**Instructions for the task**
Search the entries for the word "Given" and report each line that has it.
-------- Stored data --------
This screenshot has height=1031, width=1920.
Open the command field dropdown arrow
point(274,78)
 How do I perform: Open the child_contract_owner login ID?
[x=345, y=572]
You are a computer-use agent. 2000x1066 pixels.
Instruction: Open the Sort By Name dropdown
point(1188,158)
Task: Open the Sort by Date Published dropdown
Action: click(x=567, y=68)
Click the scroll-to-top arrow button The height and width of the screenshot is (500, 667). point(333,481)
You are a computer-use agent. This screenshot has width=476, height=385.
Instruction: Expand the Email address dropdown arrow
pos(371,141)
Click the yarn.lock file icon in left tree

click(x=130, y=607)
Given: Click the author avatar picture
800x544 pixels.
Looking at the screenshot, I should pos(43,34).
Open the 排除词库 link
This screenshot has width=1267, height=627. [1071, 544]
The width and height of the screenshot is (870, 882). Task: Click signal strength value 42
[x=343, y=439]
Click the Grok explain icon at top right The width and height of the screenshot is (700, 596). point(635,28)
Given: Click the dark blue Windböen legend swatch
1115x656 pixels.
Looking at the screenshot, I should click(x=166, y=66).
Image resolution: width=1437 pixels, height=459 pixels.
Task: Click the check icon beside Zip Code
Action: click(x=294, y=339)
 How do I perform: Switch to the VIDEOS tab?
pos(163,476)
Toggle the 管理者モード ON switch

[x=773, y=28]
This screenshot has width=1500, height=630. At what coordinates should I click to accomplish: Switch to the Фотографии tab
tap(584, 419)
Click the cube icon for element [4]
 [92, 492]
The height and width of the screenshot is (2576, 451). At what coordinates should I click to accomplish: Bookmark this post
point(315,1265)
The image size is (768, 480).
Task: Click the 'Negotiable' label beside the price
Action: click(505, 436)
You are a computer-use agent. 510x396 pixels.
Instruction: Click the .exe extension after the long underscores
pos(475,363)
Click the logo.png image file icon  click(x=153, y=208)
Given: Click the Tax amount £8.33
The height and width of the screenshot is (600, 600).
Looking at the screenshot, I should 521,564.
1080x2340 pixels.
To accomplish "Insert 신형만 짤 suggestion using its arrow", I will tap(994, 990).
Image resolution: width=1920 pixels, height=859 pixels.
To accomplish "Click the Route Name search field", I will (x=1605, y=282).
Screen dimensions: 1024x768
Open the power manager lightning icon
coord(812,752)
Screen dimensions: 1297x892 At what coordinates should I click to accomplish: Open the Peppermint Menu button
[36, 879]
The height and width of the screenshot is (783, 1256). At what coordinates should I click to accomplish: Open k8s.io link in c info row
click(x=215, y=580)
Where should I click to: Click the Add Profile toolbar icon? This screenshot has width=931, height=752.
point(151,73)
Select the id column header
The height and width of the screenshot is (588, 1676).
--------
**Task response**
Given: Click the author avatar picture
Given: Click the dark blue Windböen legend swatch
Given: Click the Tax amount £8.33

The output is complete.